Source records:
——

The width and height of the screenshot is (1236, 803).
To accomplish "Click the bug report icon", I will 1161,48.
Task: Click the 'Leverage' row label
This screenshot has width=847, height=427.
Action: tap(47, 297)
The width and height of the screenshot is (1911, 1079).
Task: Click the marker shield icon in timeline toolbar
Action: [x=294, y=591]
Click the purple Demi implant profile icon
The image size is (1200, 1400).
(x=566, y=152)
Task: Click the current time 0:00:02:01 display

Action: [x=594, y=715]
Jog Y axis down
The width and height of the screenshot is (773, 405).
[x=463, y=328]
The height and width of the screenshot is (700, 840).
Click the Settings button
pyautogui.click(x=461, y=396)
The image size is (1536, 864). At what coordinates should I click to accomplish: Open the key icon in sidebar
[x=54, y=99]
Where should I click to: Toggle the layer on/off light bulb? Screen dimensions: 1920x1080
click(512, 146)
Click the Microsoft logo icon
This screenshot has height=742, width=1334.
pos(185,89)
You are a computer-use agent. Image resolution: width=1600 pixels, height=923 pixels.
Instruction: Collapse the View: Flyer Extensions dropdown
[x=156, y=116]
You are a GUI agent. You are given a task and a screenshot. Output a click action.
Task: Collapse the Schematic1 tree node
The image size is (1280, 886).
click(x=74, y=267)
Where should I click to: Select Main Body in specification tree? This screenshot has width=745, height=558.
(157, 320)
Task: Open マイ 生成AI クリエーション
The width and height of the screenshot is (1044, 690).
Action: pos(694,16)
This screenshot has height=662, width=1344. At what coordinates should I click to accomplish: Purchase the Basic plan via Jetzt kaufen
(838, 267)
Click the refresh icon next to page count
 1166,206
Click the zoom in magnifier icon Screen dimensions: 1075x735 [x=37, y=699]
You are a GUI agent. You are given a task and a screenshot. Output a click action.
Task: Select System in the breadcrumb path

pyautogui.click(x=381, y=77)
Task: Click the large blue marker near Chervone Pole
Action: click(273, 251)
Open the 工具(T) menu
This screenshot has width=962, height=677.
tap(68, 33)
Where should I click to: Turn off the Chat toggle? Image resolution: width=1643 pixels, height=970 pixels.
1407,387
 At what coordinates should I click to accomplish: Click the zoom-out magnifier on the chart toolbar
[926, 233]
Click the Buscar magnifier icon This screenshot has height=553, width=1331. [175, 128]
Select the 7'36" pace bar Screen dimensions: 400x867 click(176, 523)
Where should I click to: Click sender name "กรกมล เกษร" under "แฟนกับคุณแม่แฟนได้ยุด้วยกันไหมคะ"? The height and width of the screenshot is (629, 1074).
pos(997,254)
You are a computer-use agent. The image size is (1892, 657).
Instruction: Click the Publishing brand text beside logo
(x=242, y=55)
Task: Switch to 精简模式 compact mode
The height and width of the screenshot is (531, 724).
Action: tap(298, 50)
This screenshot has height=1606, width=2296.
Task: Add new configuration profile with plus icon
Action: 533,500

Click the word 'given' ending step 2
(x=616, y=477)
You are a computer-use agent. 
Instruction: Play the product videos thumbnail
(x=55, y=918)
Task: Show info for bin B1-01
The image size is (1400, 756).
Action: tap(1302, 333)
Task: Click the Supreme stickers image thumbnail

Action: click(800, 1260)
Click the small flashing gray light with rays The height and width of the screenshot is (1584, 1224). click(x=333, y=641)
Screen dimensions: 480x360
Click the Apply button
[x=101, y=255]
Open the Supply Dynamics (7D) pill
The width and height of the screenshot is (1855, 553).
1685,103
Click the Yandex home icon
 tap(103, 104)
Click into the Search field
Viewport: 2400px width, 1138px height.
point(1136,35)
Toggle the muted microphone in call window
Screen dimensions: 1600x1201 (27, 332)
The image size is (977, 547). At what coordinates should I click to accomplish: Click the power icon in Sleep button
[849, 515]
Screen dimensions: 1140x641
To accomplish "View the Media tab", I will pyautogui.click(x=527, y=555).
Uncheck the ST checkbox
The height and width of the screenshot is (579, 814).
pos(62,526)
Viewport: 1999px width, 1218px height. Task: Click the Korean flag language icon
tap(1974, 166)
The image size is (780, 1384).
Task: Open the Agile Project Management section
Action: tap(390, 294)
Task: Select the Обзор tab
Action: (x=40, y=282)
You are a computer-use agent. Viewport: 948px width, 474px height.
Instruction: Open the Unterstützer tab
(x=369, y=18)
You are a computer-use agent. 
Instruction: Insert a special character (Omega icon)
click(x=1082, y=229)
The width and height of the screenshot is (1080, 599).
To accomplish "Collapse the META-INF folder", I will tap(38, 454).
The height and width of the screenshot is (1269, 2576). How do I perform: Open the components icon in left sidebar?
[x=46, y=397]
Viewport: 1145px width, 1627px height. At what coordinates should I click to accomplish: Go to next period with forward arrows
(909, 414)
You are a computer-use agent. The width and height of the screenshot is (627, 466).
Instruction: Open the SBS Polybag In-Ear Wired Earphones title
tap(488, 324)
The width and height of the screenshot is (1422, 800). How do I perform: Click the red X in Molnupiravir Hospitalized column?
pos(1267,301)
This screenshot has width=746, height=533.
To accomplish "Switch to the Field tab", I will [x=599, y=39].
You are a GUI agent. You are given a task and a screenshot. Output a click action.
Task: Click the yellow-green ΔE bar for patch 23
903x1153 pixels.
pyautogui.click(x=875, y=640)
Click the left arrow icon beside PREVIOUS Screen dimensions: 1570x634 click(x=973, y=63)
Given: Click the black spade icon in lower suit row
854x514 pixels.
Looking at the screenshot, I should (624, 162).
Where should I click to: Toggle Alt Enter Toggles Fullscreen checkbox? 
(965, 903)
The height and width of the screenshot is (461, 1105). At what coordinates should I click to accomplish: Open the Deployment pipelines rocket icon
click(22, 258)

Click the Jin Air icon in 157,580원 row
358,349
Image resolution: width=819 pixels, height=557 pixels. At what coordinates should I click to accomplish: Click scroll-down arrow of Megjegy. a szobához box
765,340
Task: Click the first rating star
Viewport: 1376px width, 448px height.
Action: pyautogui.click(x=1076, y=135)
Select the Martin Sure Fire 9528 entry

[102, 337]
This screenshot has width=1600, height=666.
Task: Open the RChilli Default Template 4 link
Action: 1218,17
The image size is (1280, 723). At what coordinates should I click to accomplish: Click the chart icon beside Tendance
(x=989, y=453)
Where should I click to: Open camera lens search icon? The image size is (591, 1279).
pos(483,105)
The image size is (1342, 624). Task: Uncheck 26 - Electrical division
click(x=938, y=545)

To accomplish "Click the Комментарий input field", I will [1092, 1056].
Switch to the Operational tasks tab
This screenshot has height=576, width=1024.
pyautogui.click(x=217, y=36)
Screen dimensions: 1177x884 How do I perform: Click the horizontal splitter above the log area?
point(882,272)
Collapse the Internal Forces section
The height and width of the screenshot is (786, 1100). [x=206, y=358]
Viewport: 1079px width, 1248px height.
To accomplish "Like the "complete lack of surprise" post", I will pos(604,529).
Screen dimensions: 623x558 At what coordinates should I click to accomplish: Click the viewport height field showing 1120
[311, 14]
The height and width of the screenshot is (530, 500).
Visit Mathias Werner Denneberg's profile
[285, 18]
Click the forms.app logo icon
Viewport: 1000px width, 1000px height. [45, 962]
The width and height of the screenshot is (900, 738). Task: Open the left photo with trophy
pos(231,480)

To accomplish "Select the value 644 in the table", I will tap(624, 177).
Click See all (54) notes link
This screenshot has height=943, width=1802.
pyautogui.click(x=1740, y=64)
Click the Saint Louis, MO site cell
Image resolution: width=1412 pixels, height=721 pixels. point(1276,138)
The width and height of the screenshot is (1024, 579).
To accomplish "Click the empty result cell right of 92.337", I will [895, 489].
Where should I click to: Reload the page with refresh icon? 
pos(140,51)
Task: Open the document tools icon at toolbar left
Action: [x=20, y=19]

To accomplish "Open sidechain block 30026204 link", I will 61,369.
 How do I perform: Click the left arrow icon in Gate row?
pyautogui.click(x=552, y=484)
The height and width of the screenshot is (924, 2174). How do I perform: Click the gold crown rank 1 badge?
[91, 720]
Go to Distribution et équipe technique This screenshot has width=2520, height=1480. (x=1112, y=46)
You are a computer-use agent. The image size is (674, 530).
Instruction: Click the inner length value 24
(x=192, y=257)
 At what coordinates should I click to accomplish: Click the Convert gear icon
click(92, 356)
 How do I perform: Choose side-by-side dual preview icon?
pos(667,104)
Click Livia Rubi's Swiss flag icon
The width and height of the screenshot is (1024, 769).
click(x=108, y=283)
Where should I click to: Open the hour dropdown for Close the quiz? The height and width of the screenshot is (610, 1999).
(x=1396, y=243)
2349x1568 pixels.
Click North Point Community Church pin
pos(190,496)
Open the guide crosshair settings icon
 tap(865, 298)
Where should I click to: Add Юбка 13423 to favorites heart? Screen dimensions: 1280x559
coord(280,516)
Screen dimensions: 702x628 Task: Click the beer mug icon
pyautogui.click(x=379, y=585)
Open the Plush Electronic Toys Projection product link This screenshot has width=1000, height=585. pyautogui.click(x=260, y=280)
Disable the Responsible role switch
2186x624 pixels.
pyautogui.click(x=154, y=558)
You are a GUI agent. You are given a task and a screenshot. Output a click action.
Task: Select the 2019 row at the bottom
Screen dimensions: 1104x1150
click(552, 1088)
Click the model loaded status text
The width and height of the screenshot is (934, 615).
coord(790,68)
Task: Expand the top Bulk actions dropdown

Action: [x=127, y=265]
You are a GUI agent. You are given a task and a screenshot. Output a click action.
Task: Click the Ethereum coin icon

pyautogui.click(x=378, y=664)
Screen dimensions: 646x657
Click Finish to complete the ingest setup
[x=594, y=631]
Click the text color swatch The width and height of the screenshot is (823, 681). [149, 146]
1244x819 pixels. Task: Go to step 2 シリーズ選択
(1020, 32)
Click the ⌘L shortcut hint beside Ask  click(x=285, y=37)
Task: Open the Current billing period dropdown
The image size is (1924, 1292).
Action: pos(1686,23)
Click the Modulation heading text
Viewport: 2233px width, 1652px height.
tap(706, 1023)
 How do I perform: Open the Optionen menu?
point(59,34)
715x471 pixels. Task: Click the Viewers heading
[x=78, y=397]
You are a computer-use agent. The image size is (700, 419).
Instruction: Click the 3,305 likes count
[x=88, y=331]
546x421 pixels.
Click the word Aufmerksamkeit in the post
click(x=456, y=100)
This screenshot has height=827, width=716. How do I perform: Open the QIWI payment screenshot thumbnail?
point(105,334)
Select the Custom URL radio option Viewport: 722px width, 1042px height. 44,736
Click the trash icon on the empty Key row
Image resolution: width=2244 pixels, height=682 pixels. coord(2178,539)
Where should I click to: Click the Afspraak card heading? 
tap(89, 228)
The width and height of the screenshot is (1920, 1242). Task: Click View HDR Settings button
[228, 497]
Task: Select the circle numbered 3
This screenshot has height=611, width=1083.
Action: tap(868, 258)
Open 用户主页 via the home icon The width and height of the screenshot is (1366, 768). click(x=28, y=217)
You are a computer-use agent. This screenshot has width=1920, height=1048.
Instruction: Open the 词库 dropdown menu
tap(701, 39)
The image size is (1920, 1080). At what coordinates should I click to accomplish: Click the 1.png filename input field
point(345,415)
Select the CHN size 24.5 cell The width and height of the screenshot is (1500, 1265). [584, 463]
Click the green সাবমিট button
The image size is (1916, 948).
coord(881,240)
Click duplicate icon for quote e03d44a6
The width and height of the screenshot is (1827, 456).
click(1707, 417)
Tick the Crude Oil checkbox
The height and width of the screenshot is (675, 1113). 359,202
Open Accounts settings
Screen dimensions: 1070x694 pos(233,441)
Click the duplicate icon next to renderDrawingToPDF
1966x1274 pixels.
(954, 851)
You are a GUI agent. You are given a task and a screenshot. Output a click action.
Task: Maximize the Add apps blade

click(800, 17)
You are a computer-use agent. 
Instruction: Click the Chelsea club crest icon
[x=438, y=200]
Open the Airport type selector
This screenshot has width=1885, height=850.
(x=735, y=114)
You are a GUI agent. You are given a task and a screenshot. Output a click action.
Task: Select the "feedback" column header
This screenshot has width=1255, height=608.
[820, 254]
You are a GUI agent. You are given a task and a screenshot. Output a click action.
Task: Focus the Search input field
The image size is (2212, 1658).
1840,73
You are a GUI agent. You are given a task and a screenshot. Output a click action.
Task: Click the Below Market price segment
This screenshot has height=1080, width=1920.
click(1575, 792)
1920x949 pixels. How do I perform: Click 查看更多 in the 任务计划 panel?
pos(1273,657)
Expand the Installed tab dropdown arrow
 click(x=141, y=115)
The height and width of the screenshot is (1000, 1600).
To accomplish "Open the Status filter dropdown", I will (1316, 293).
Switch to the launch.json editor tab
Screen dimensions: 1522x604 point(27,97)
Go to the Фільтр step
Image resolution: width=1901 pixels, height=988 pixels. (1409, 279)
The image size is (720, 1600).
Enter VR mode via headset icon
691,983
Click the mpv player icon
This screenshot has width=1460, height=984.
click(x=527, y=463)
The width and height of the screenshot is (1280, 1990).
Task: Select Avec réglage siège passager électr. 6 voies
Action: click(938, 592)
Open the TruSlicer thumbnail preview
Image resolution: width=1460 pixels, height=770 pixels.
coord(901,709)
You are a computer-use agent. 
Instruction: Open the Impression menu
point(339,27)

——

Work to complete:
Write out the lines from the line with "715x471 pixels. Task: Click" to the line with "click(x=456, y=100)", putting "Viewers label" in place of "Viewers heading" and changing nothing else.

Full answer:
715x471 pixels. Task: Click the Viewers label
[x=78, y=397]
You are a computer-use agent. The image size is (700, 419).
Instruction: Click the 3,305 likes count
[x=88, y=331]
546x421 pixels.
Click the word Aufmerksamkeit in the post
click(x=456, y=100)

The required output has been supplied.